Primavera de mortes, tempo de esperar alguma luz.

Em vez de flores, na primavera os reis cultivavam guerras. Assim nos diz o Segundo Livro de Samuel. Isso permitia ao menos seis meses de combate antes do inverno, inimigo natural da campanha militar. Ao toque da trombeta começava a luta corpo a corpo. E o sangue dos combatentes regava a Terra Santa.

A lei da guerra era cruel. Diz o Deuteronômio que os soldados, antes de invadirem certas cidades, deviam propor-lhe a paz da sujeição ao trabalho forçado. A outra opção era não se entregar, e correr o risco de todos os homens serem passados ao fio da espada. No caso das terras prometidas como herança divina, nenhum ser vivo na cidade devia ser poupado.

Consagravam-se as tropas para as batalhas. Os soldados não podiam ter relações sexuais nem com suas esposas, e prostitutas não acompanhavam o exército. Todo o acampamento era submetido à lei da purificação. Mas depois da vitória, abandonava-se a disciplina. Os derrotados eram massacrados, e muitas mulheres, molestadas ou estupradas.

Meu pai se indignava ao ler passagens bíblicas sobre massacres de povos em nome de Deus. Se a Justiça de Deus é Justiça de Amor, por que se exaltar um deus dos exércitos, poderoso na batalha? E eu argumentava que aquilo era parte de uma moral religiosa arcaica, que havia ficado para trás.

O que ficou para trás, porém, foram algumas armas e estratégias. O grito de guerra para atiçar a coragem e insuflar o terror, arqueiros e escudeiros para o exército se aproximar do inimigo, lanças para abrir caminho pela infantaria. Foi com uma lança arrancada da mão do agressor, que Banaías matou um inimigo de elevada estatura, e alcançou a fama entre os trinta valentes de Davi.

A espionagem, aperfeiçoada com o tempo, já era usada para levantar dados do inimigo. O livro dos Números narra o envio de chefes do povo para explorar a terra a ser conquistada. As ordens eram para escalar a montanha, ver se a terra era fértil ou estéril, se tinha matas ou não; se o povo era forte ou fraco, escasso ou numeroso; como eram as cidades, campos e fortificações.

Passados tantos séculos, eu me pergunto o que mudou de lá para cá. Nas guerras do século XXI, quem são os valentes e os covardes, quem são os altruístas e os genocidas? A quantas anda nossa ética nos conflitos armados? Como respondemos, na prática, as questões da justiça da guerra e da justiça na guerra?

O Catecismo da Igreja Católica nos exorta a evitar a guerra. Como o quinto mandamento proíbe a destruição voluntária da vida humana, devemos orar e agir para que a bondade divina nos livre desse mal.
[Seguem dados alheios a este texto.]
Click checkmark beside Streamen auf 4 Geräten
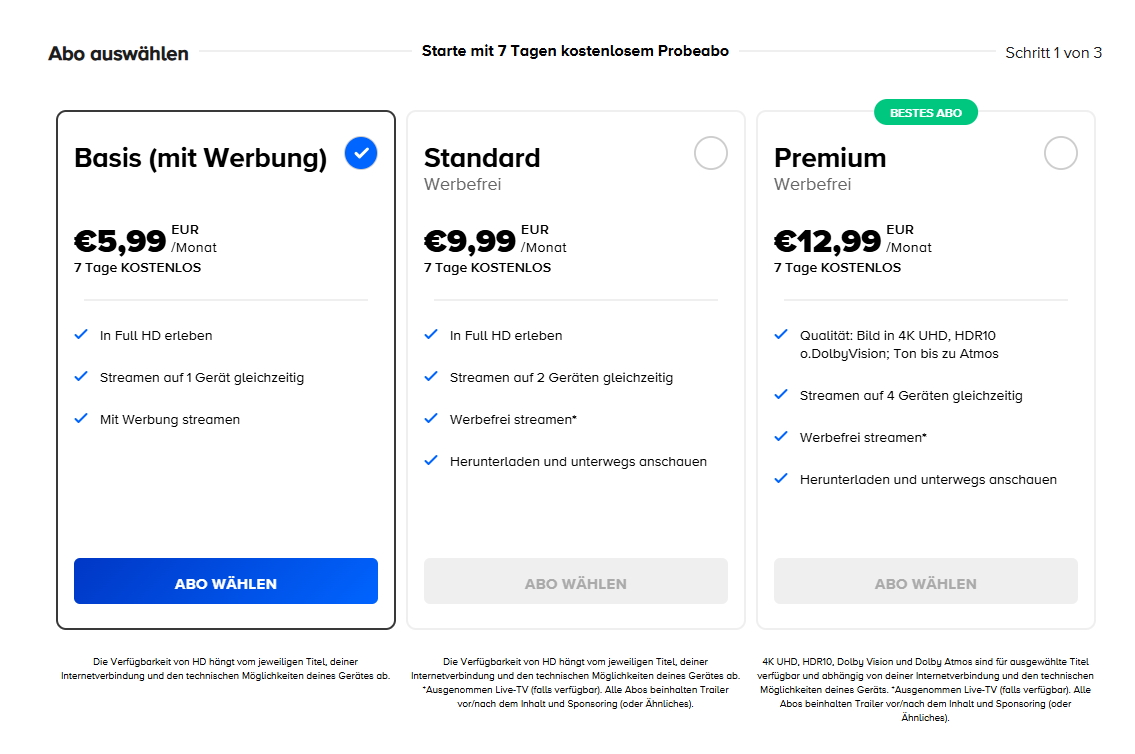pos(782,395)
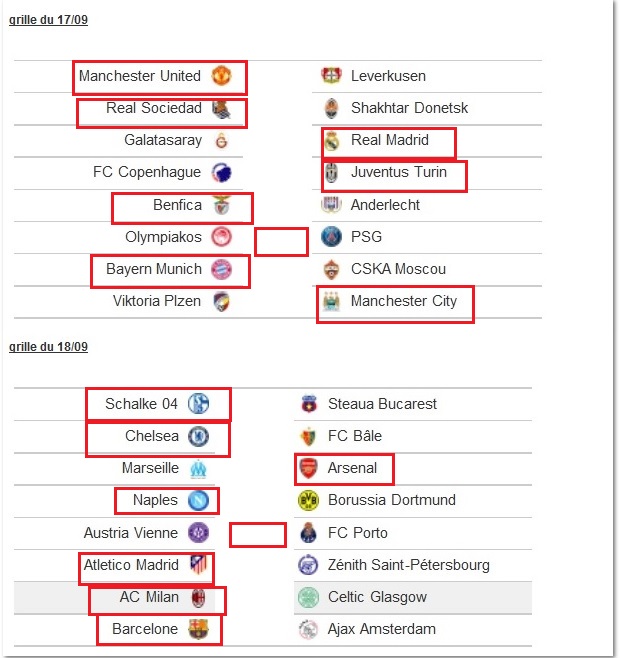Screen dimensions: 620x658
Task: Click the Galatasaray logo
Action: click(221, 140)
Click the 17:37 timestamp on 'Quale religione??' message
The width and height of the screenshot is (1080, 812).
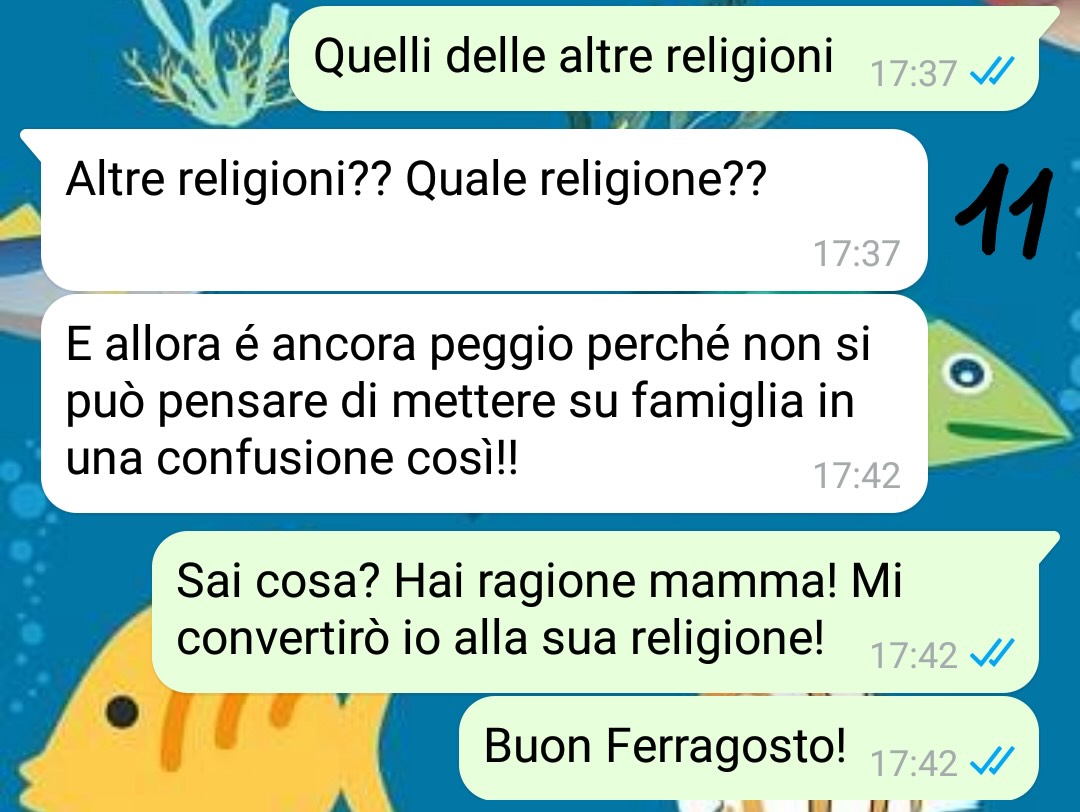pyautogui.click(x=857, y=253)
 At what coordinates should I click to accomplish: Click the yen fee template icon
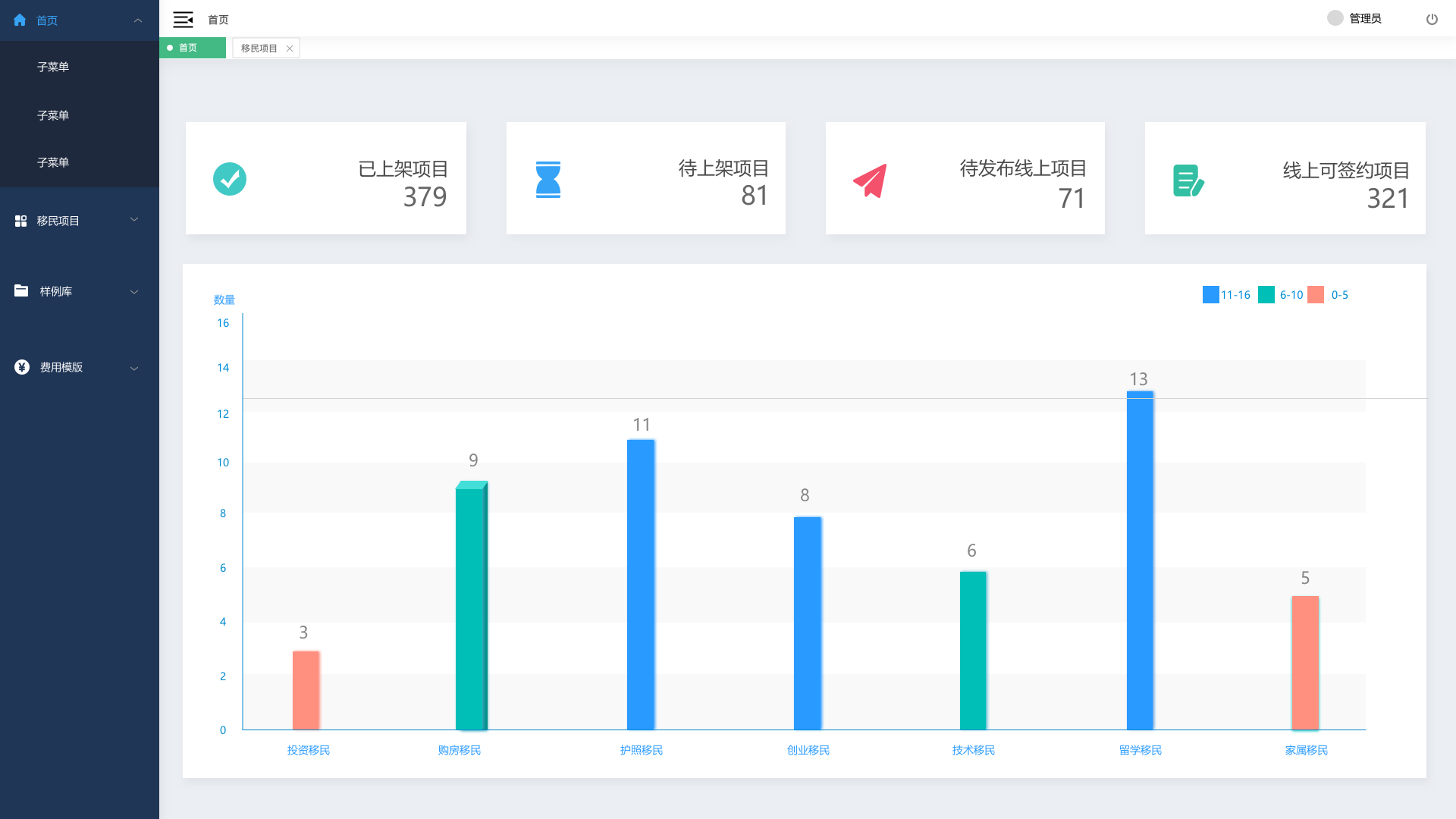[22, 367]
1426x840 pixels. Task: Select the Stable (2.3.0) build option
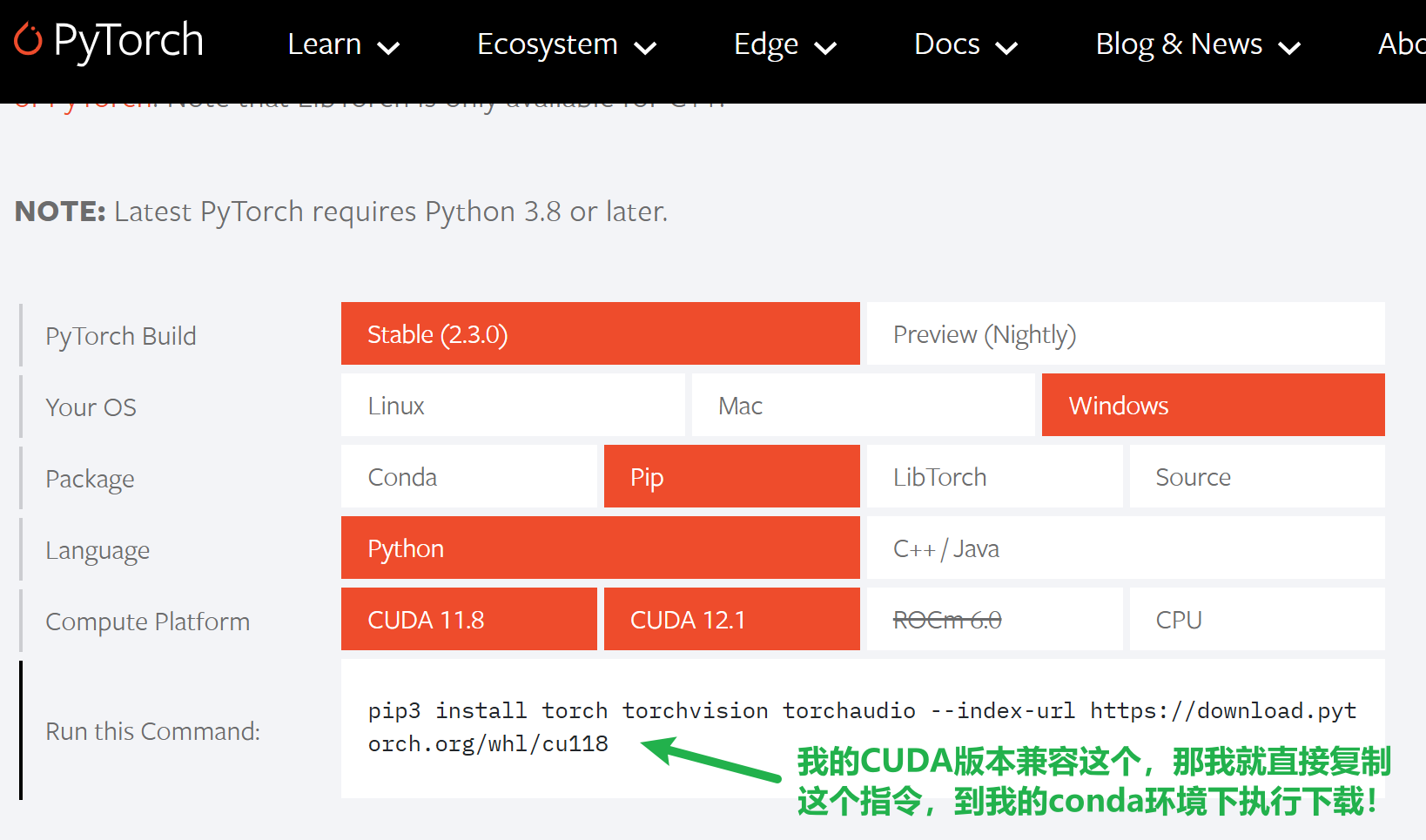pyautogui.click(x=600, y=334)
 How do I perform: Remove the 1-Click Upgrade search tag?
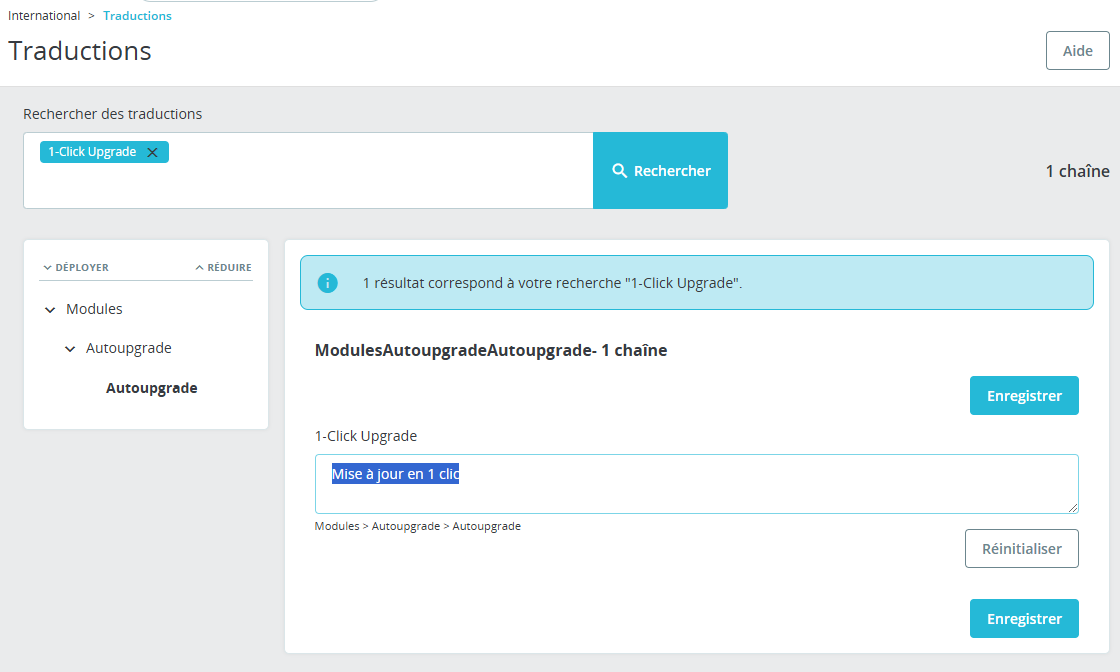click(152, 152)
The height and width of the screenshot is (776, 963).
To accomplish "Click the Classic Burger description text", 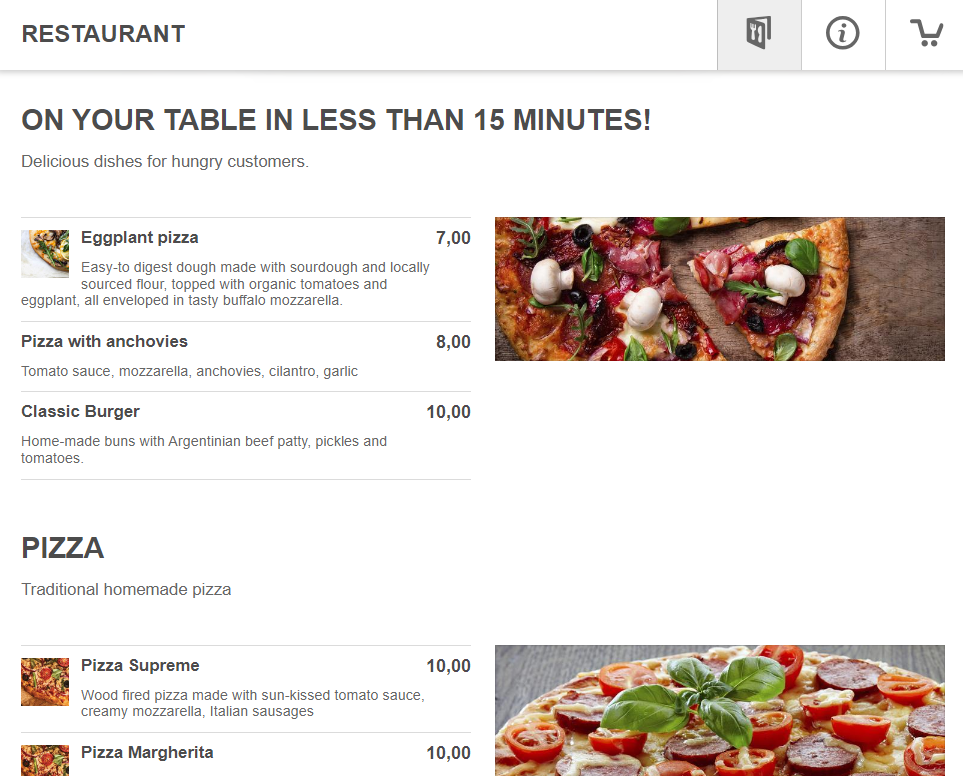I will (203, 449).
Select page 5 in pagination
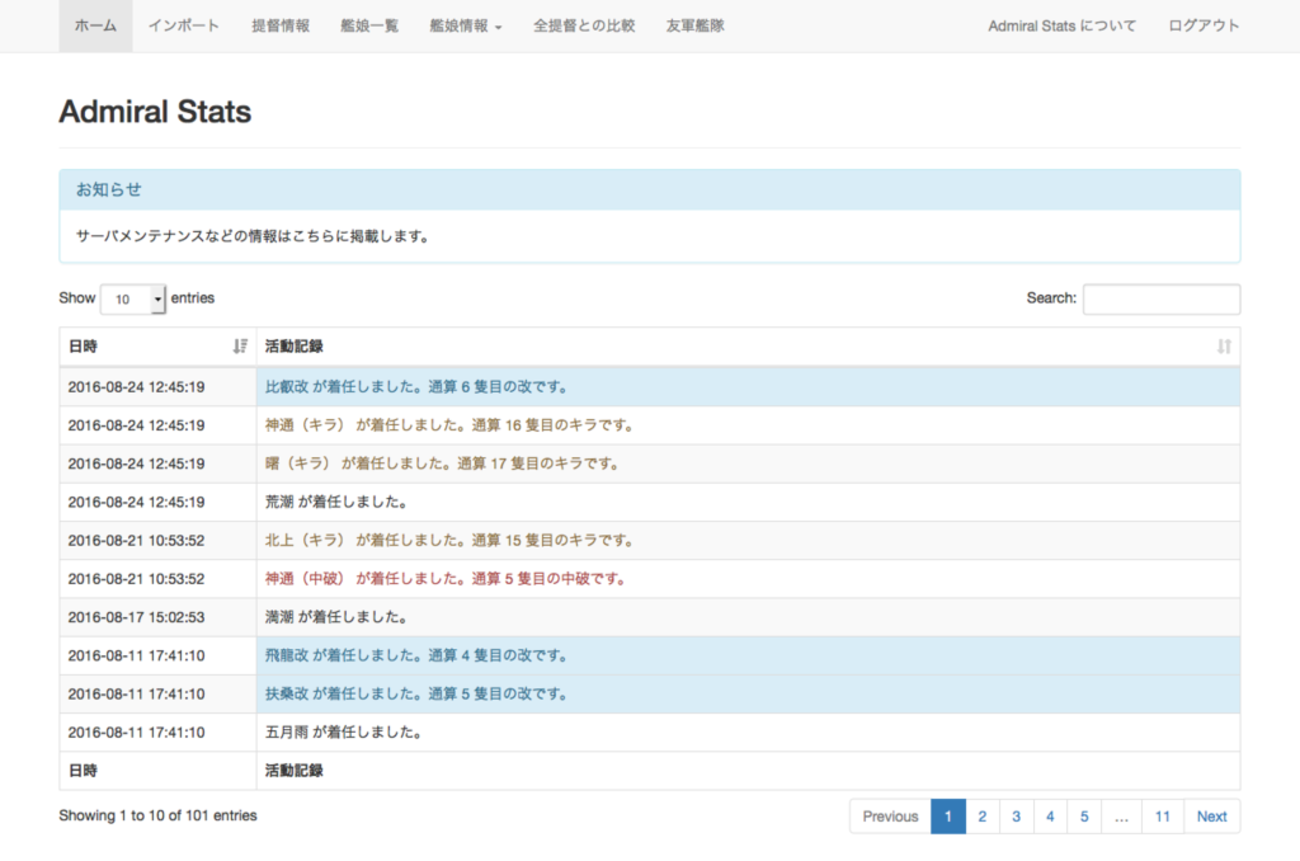 pyautogui.click(x=1084, y=817)
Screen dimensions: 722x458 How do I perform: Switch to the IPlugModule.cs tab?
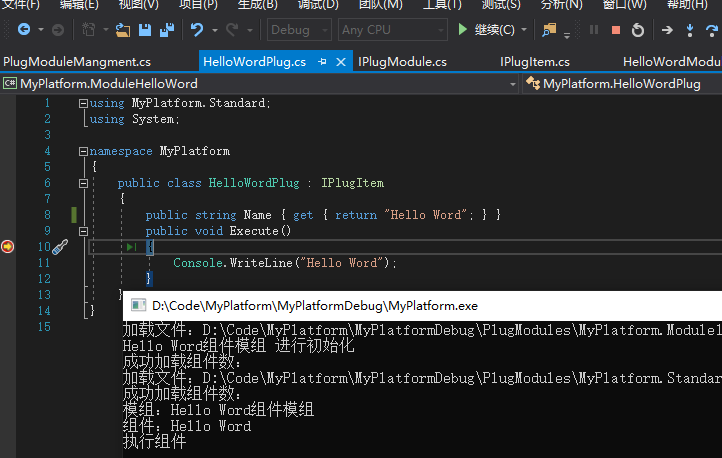pos(402,62)
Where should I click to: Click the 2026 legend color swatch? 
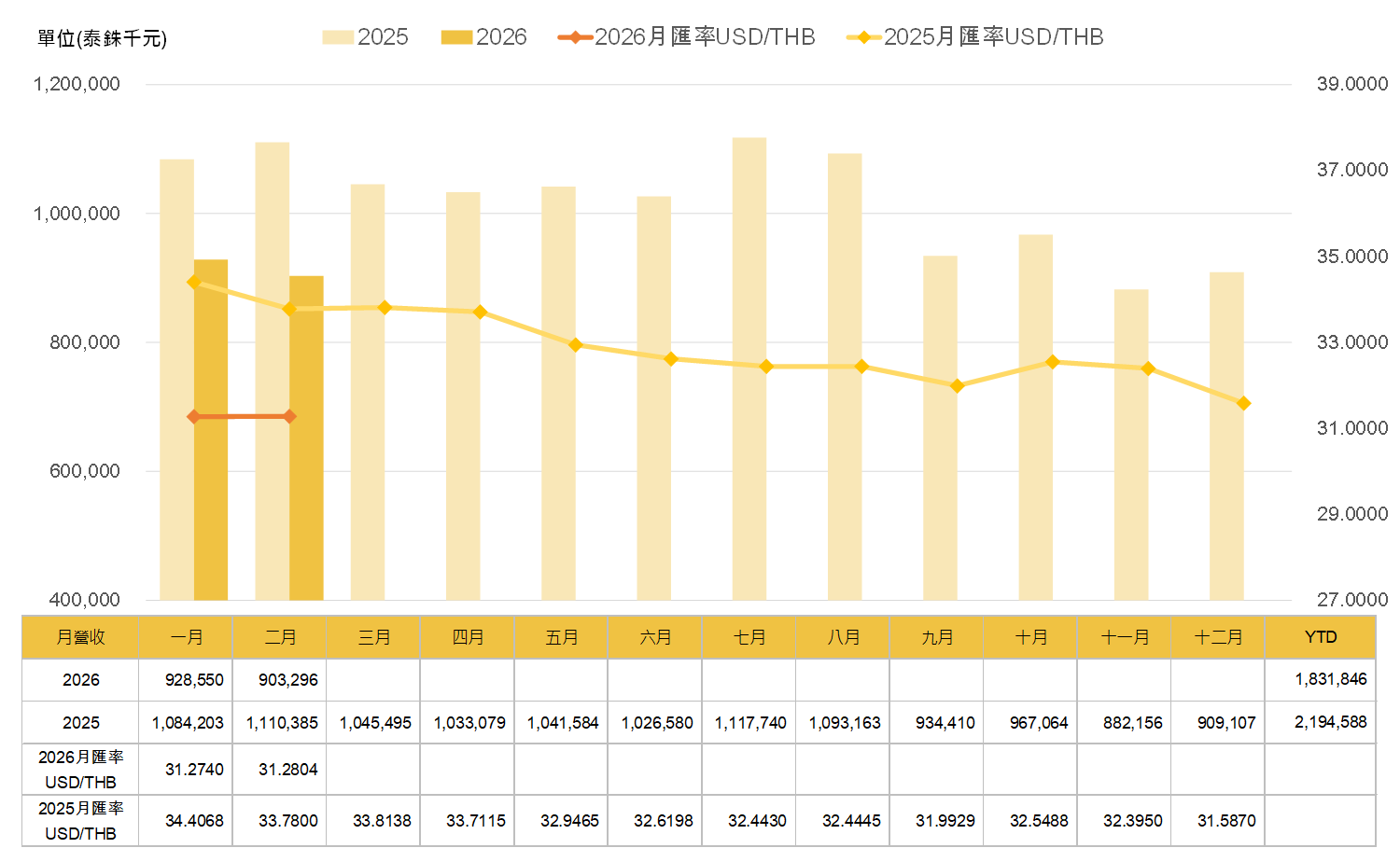point(456,37)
Mas observa que quando se esgotam os meios de negociação pacífica, não se pode negar aos governos o direito de legítima defesa.

O exercício desse direito pode justificar uma declaração de guerra. Mas é preciso ter cuidado para que o uso das armas não provoque males mais graves do que o mal a eliminar. Além disso, como diz a Gaudium et Spes, “quando por infelicidade, a guerra já se iniciou, nem tudo se torna lícito entre as partes inimigas.”

Por isso é importante respeitar o direito humanitário de guerra. Tratar com dignidade os prisioneiros, cuidar dos feridos, não demonizar todos os que estão do outro lado do front, nem se deixar levar pelos excessos do calor da batalha. Ainda mais quando se sabe que nos conflitos armados atuais, quase sempre toda a sociedade é vítima da guerra.

Nesta primavera, vivemos uma escalada de mortes debaixo do céu da Terra Santa. Mas como diz Hannah Arendt, “até nos tempos mais sombrios temos o direito de esperar alguma luz. É bem possível que essa luz não venha tanto das teorias e dos conceitos como da chama incerta, vacilante e muitas vezes tênue, que alguns homens e mulheres conseguem alimentar.”